▸ REQUIRED WORK:
What you produce should match the records below precisely, except that images are removed.
Start of DATA SHOWN
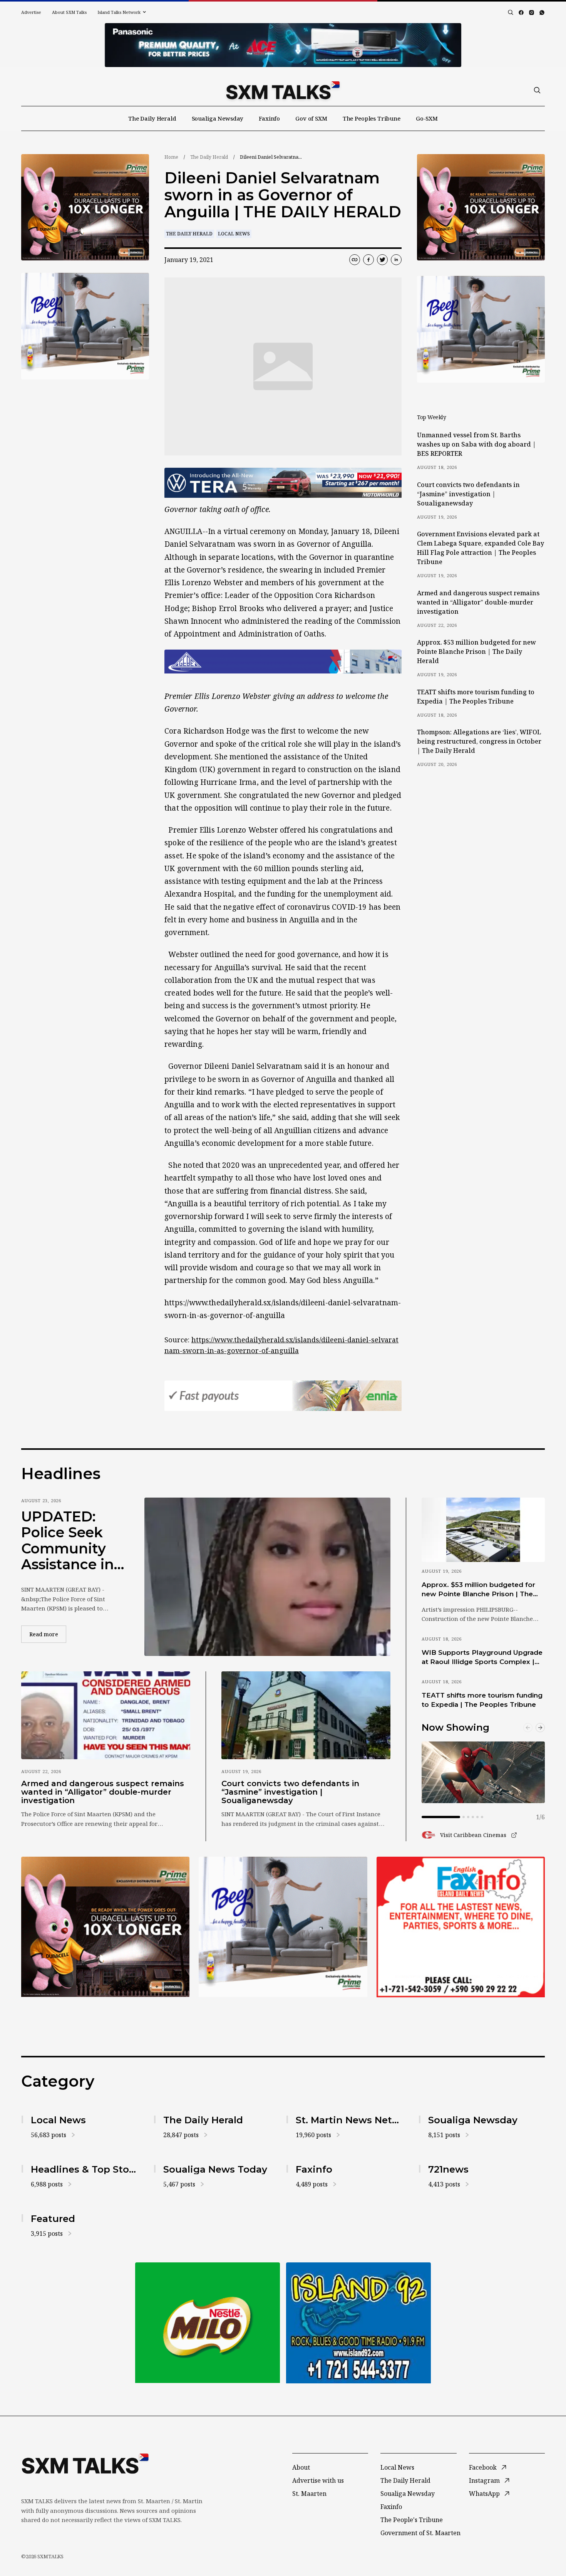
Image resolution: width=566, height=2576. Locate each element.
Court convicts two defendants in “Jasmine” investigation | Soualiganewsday (468, 493)
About (301, 2467)
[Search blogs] (510, 12)
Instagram (484, 2480)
End of DATA SHOWN
▸ COMPLETED TASK:
Image resolution: width=566, height=2576. Locate each element.
Court convicts two defendants in “Jasmine” investigation | Soualiganewsday (468, 493)
About (301, 2467)
[Search blogs] (510, 12)
Instagram (484, 2480)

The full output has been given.